The prize was launched by KidsRights during the 2005 World Summit of Nobel Peace Laureates at the Capitol in Rome, chaired by Mikhail Gorbachev. Since then, the prize has been presented every year by a Nobel Peace Laureate and endorsed by the PermSec, which invites at every Nobel Peace Summit’s edition these inspiring youngsters. The International Children’s Peace Prize is an initiative of Marc Dullaert, Chairman, and Founder of the KidsRights Foundation.

Livia Malcangio:

“As the former Director of Kidsrights in Italy for seven years, it is always a great pleasure for me to participate in the Ceremony of the International Children’s Peace Prize in The Hague. It is exciting to meet with the finalists – phenomenal young activists who are not letting older generations to determine their future. They are advocating for young voices to be heard, and taken seriously; and are addressing huge global issues.”

“When we launched the Children’s Peace Prize in Rome during the 2005 Nobel Peace Summit, Mikhail Gorbachev was proud to be the first Laureate to hand over the first prize – the symbolic statuette of a child pushing the globe to move on.”

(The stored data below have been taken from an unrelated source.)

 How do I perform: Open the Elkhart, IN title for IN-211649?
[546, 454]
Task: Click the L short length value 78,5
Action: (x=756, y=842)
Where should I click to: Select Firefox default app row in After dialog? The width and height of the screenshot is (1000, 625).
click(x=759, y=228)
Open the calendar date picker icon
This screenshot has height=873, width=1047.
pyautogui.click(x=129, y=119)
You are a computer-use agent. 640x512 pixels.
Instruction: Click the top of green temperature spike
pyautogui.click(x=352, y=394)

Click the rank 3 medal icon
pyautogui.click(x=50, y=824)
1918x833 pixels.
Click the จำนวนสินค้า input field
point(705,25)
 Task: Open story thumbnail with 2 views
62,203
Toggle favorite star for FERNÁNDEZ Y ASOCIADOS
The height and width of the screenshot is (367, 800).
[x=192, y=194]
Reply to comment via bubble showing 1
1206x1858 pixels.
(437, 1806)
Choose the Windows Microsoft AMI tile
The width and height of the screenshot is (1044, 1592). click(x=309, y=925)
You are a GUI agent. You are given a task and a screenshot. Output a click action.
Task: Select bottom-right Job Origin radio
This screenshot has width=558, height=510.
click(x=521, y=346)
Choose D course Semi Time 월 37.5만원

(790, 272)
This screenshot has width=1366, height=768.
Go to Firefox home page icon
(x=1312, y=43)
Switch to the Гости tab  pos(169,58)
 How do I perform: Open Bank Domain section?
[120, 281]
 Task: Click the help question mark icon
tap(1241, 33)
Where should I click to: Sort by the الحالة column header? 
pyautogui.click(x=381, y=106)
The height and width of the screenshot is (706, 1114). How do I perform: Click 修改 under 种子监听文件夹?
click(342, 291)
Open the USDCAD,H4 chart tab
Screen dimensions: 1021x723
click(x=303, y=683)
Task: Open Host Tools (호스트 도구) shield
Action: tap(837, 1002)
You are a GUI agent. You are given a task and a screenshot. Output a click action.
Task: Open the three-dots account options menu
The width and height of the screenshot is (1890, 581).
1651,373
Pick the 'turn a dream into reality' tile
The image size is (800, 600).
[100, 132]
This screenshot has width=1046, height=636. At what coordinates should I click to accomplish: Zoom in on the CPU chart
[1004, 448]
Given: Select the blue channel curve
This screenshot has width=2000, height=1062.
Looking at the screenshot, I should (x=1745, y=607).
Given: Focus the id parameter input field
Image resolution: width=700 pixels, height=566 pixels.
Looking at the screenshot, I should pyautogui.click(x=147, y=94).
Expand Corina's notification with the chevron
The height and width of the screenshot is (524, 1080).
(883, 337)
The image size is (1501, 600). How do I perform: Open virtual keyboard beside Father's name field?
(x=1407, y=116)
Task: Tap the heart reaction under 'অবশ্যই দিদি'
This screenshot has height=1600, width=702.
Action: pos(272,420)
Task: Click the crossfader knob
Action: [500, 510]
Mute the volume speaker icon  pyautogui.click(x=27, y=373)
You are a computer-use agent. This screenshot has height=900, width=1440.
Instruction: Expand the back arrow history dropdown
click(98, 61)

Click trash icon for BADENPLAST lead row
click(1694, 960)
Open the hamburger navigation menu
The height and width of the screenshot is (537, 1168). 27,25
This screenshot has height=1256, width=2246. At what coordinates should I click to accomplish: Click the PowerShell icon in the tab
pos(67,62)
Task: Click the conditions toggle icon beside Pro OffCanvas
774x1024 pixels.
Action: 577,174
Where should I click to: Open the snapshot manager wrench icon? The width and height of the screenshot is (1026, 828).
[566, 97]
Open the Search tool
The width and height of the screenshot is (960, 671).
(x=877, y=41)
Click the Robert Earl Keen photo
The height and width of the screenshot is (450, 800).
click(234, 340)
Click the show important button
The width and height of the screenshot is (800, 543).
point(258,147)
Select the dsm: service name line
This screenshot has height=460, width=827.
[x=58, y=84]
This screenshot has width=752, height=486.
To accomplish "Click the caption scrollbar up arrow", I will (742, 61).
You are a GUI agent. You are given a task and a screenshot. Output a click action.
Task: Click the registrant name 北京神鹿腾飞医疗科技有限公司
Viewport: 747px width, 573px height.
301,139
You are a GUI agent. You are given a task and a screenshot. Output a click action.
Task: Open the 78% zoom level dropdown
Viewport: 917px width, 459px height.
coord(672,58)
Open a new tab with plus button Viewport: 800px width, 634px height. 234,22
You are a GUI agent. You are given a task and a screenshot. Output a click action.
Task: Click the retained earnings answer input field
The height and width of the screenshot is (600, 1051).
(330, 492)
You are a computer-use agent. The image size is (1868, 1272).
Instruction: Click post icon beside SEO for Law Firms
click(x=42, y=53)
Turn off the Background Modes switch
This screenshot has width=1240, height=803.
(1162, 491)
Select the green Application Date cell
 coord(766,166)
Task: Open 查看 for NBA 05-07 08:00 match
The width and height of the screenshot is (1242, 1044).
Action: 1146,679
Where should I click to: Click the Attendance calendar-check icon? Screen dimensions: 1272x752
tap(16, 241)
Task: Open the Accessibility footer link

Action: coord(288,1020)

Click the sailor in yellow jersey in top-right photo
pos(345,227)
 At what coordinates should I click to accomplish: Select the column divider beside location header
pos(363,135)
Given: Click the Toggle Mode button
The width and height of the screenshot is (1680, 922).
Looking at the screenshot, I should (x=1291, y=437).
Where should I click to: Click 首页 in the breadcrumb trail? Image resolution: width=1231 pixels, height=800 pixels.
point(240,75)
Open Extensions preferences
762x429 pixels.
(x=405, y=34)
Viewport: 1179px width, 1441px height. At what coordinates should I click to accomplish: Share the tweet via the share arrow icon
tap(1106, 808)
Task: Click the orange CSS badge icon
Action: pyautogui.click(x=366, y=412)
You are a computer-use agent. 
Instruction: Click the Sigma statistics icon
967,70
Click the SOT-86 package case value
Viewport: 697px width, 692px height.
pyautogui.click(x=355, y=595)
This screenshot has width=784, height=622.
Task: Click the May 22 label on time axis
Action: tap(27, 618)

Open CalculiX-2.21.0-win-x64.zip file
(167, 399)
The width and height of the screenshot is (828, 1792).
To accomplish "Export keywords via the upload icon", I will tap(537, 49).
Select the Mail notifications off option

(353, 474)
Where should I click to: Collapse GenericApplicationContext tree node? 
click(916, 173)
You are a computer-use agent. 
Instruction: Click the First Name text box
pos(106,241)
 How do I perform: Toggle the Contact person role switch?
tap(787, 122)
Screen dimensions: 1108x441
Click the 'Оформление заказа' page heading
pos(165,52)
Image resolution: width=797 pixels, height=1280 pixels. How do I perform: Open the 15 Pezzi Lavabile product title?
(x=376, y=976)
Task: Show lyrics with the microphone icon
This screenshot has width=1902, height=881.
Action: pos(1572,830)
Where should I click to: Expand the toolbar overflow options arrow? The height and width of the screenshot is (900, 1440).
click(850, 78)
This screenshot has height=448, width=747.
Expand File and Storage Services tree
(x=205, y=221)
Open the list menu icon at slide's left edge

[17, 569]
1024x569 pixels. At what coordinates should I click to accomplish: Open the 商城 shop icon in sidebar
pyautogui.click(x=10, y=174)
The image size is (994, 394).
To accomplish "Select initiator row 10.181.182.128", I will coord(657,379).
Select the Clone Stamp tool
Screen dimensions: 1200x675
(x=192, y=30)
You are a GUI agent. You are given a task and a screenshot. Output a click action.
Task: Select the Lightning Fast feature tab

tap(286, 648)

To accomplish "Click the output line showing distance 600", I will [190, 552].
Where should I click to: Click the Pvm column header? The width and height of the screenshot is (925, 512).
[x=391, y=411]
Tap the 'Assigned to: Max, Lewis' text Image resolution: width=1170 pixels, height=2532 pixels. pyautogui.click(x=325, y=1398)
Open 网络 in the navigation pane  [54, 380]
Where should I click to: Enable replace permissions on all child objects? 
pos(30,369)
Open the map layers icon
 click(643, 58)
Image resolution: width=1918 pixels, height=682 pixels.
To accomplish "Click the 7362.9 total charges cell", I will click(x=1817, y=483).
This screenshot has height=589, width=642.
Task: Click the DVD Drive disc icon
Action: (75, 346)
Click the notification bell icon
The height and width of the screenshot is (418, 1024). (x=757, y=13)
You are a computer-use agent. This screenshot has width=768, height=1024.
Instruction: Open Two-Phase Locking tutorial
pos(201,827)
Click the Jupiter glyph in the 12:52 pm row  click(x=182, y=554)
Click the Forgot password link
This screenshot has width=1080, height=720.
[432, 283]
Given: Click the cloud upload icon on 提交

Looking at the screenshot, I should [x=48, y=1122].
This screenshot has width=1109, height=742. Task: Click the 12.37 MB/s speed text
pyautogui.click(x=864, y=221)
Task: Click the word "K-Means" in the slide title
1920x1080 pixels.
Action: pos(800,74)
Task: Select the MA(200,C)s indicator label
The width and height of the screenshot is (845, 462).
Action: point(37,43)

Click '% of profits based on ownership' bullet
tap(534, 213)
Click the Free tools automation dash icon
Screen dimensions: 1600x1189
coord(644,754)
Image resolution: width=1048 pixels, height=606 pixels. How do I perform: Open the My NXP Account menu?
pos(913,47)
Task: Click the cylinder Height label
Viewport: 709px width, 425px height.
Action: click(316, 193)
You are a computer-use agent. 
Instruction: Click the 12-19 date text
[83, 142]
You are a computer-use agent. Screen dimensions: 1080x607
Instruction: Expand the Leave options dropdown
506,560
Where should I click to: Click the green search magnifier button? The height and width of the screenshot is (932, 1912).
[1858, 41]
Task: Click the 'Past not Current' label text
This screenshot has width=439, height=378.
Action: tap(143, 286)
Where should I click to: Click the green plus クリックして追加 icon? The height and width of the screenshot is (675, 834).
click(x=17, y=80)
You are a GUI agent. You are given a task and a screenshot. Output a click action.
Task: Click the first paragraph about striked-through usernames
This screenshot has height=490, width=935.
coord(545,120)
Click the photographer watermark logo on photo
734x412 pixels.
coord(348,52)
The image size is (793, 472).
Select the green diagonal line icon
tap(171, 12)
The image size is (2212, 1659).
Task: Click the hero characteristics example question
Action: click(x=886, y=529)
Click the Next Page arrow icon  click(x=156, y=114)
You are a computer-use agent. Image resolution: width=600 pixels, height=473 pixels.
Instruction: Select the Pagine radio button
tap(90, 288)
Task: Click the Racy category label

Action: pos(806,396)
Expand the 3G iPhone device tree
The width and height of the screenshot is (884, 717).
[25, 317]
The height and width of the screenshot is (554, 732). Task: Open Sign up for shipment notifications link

“Today, 12 years later, we keep and maintain our close cooperation and endorsement with KidsRights Foundation. Ten of the former winners have been offered important platforms to speak out, such as the UN and the World Summit of Nobel Peace Laureates, and some were offered the chance to attend important universities such as Columbia for Abraham Keita from Liberia, who has just received a scholarship from Melinda & Bill Gates Foundation. Some of them became our good friends and personal inspirations as, for example, Chaeli Mycroft, a South African ability activist who won the Children’s Peace Prize in 2011. One year later she was awarded the Peace Summit Medal for Social Activism at the Nobel Peace Summit in Chicago and at the one in Bogota this current year, she received the Turner Prize together with two other students.”

“The World Summit of Nobel Peace Laureates is once again very proud to be part of this important initiative and will continue to offer its platform to as many young leaders as possible.”